Complexity. Since the complexity of computing multiplications in \(\mathbb {Z}/{q}\mathbb {Z}\) is much higher than additions, the cost of the reduction by the sparse polynomial can be neglected. Moreover, with the RNS, each multiplication in \(\mathcal {R}_q\), with \(q=q_1\ldots q_k\) can be decomposed into k independent and smaller multiplications. Therefore the cost, in terms of modular multiplications, to reduce the polynomial \(\varvec{c}\) output by (3) is essentially k times the cost of Algorithm 2:

$$\begin{aligned} k\cdot \left( \mathcal {C}_{\text {NTT}}(N) + 2\cdot \mathcal {C}_{\text {NTT}}(A) + 2\cdot \mathcal {C}_{\text {NTT}}(\tilde{n}) + A+\tilde{n} \right) . \end{aligned}$$

While the cost of the method by using directly Barrett’s algorithm, i.e. without performing the reduction by the sparse polynomial, is:

$$\begin{aligned} k\cdot \left( 3\cdot \mathcal {C}_{\text {NTT}}(N)+2\cdot \mathcal {C}_{\text {NTT}}(\tilde{n}) + N + \tilde{n} \right) . \end{aligned}$$

Based on this analysis, we also provide in Table 1 the theoretical speed-up obtained with the use of the sparse reduction.

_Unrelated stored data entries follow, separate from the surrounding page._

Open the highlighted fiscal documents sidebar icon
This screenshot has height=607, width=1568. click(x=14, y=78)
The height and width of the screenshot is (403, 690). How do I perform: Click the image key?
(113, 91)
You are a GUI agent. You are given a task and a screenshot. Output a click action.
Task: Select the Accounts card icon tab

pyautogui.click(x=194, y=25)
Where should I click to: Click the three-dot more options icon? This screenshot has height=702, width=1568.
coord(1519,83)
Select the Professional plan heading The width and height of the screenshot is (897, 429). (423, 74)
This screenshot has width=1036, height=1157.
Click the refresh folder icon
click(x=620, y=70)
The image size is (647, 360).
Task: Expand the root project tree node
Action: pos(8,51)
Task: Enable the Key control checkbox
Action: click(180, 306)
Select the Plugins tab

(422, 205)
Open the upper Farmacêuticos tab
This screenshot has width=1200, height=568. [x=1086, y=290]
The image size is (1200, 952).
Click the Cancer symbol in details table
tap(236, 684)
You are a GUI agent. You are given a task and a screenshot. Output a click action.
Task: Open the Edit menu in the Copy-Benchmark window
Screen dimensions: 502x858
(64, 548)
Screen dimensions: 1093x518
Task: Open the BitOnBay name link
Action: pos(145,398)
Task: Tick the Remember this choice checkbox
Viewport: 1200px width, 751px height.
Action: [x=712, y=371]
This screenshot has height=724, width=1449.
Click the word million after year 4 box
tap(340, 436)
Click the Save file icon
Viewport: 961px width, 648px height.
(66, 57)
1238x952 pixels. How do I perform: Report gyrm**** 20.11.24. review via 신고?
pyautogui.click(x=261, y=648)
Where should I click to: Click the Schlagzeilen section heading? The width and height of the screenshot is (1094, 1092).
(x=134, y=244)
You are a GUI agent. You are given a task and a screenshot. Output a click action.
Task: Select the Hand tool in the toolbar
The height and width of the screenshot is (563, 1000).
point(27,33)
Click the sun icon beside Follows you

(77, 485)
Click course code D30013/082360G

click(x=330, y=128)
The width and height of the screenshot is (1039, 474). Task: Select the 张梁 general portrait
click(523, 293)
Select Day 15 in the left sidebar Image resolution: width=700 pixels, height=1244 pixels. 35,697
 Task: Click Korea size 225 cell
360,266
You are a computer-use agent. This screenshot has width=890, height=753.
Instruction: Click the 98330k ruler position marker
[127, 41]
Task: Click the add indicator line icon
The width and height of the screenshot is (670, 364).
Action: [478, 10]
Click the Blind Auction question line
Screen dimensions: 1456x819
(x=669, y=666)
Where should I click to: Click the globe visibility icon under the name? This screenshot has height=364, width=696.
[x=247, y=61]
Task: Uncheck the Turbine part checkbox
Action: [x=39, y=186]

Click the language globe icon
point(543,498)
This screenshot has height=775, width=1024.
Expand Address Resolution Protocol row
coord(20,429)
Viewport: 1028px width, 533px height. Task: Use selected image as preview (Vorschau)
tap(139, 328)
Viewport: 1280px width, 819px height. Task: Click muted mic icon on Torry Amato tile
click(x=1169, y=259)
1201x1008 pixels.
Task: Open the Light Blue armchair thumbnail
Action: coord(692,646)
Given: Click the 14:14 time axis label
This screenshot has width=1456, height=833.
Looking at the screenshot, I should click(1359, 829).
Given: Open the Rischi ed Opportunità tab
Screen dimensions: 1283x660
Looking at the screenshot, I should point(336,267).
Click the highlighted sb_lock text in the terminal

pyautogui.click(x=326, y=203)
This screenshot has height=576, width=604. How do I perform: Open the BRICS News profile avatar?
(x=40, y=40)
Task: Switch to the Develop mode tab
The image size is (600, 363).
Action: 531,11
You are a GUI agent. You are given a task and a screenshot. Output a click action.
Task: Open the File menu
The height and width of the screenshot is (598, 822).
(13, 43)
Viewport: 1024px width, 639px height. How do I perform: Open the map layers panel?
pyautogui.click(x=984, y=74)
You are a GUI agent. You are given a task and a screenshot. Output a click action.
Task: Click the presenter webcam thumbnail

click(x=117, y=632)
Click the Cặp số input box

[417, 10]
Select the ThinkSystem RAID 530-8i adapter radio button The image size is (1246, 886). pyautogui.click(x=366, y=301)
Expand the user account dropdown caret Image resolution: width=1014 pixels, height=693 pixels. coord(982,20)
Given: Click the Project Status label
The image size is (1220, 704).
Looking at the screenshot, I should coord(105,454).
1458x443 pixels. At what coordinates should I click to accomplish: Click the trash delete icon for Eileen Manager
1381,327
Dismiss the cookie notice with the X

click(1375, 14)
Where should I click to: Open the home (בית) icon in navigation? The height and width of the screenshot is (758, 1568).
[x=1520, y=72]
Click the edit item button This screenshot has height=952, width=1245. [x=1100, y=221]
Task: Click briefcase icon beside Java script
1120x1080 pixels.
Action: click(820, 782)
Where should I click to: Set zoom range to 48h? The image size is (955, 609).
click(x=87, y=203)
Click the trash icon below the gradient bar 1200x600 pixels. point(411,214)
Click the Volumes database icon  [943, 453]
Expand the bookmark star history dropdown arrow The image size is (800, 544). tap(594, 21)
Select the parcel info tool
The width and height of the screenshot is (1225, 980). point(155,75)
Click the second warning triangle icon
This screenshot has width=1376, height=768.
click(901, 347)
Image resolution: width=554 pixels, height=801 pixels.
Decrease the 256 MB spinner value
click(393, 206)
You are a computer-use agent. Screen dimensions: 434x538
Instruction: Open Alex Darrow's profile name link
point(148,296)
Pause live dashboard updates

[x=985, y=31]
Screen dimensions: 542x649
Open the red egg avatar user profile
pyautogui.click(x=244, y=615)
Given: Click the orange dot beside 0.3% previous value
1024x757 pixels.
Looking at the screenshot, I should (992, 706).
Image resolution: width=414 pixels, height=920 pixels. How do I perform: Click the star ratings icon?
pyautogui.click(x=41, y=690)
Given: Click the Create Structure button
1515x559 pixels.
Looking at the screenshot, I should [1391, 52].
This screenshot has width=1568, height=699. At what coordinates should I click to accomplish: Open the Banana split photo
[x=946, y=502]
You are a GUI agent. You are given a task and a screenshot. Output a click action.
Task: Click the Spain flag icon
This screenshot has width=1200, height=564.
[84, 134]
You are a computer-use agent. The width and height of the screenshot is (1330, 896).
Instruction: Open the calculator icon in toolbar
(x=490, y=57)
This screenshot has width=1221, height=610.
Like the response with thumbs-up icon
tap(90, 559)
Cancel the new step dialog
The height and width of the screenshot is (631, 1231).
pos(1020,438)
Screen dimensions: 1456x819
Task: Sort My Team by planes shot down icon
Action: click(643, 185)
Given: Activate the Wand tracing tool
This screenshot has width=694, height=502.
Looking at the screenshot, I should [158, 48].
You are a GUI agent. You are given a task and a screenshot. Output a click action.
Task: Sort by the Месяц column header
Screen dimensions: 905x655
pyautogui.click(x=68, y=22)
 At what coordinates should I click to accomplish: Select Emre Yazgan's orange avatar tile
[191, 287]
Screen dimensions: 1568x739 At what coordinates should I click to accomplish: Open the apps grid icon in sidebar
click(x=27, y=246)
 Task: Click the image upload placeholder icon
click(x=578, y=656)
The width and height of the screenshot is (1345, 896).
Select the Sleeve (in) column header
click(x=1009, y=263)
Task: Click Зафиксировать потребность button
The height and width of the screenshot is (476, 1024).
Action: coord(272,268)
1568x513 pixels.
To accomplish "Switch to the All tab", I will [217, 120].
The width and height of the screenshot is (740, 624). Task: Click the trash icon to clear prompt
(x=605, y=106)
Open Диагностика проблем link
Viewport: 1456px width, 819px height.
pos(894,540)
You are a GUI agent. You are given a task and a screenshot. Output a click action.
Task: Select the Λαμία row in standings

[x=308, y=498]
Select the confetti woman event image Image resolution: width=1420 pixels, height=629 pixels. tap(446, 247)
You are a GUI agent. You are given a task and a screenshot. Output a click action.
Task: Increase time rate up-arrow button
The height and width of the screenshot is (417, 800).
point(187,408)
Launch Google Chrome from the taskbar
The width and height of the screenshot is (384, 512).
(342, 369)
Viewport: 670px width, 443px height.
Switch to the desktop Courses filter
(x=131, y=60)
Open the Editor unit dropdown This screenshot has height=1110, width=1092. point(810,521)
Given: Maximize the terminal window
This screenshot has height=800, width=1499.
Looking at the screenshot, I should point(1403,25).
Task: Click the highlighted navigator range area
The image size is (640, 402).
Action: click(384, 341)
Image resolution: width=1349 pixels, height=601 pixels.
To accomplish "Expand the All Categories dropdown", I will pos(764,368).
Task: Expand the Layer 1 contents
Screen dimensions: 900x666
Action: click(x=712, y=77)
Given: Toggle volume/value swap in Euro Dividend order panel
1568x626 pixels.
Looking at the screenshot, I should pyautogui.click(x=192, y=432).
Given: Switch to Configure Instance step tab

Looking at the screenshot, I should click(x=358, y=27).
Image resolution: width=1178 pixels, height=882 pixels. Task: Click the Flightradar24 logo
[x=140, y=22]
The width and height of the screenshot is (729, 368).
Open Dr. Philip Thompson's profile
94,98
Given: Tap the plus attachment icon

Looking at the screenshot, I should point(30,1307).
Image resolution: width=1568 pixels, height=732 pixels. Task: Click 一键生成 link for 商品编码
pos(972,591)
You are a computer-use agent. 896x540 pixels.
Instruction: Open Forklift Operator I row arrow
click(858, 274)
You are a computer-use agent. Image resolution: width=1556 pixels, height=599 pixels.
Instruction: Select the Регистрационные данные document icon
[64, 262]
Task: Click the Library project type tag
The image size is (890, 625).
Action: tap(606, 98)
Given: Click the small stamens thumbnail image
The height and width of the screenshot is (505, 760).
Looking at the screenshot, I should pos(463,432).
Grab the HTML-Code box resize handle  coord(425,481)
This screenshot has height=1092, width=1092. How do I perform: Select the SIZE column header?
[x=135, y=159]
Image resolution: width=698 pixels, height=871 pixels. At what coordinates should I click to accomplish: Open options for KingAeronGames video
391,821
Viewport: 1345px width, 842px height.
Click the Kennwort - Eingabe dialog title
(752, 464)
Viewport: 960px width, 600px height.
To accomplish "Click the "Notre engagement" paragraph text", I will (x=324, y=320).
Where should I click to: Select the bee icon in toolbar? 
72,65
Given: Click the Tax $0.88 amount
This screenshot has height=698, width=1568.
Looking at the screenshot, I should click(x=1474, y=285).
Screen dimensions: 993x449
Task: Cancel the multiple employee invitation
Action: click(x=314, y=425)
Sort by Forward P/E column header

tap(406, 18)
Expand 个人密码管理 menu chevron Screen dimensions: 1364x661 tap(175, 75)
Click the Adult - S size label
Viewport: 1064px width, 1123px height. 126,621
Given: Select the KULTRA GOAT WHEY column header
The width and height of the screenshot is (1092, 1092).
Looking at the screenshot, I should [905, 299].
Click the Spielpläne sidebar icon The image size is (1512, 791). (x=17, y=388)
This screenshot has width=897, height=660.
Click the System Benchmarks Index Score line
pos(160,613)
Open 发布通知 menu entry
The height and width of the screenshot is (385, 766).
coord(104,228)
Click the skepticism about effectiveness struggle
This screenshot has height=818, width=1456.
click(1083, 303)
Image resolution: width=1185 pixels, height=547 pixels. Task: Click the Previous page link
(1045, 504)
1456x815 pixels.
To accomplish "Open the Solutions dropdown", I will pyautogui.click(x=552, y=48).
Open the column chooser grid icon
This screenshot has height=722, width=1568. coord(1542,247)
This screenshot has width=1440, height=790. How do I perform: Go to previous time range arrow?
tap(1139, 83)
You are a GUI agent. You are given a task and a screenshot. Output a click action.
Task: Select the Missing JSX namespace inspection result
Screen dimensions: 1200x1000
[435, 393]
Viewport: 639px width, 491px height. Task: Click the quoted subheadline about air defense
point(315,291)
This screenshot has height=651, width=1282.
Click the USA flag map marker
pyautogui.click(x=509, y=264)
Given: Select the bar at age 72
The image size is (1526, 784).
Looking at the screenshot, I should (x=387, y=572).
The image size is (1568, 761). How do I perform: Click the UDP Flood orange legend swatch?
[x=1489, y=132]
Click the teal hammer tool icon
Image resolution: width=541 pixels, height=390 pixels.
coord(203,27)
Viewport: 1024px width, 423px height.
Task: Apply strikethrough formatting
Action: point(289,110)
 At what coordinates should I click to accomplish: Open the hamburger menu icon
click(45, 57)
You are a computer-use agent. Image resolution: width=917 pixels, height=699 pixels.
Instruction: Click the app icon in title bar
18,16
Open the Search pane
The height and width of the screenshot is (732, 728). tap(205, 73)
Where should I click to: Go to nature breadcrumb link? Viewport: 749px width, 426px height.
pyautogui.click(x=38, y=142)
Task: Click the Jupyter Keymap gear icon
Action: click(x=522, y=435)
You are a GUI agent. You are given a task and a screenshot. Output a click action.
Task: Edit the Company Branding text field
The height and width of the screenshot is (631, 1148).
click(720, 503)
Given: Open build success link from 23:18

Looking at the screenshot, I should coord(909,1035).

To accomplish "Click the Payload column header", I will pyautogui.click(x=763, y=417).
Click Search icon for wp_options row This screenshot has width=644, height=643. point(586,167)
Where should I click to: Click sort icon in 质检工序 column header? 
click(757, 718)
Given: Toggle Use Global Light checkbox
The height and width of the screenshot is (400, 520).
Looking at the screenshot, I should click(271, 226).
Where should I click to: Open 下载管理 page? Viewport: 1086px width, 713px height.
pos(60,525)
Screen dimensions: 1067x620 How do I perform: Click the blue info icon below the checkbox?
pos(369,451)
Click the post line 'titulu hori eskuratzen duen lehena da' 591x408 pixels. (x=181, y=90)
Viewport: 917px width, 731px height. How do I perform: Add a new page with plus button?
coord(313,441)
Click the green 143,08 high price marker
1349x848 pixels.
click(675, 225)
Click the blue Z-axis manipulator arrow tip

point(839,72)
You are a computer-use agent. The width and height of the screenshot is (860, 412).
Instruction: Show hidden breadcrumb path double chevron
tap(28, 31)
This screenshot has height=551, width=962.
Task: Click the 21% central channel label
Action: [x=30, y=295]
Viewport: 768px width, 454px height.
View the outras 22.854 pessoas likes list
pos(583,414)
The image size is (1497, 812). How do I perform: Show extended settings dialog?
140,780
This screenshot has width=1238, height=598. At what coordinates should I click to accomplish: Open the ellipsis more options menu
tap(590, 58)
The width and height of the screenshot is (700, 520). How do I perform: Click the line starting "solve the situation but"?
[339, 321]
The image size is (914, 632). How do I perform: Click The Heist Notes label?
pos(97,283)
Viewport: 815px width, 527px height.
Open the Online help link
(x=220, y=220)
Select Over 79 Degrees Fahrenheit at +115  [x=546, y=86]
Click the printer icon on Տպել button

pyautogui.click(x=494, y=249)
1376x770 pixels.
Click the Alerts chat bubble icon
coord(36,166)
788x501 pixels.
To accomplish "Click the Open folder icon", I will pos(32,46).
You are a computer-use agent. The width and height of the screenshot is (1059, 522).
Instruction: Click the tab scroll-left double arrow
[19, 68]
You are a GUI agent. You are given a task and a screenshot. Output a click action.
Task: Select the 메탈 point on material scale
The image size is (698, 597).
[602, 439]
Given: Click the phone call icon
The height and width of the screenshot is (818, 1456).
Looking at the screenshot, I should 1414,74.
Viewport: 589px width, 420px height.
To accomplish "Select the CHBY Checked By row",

Table 1. Sparse polynomials used for partial reduction with their related parameters.

3.2 NTT-based Montgomery’s Reduction

We propose a Montgomery reduction of a polynomial given in NTT representation, inspired by [4]. The bottleneck of the previous optimized Barrett algorithm is the computation of the inverse NTT of size N of (3). Our Montgomery reduction takes advantage of the presence of the NTT basis of size N / 2 (seen as an RNS basis in [4]) in the basis of size N allowing to perform all the computations, in particular the inverse NTT evaluation, in the basis of size N / 2 instead of N.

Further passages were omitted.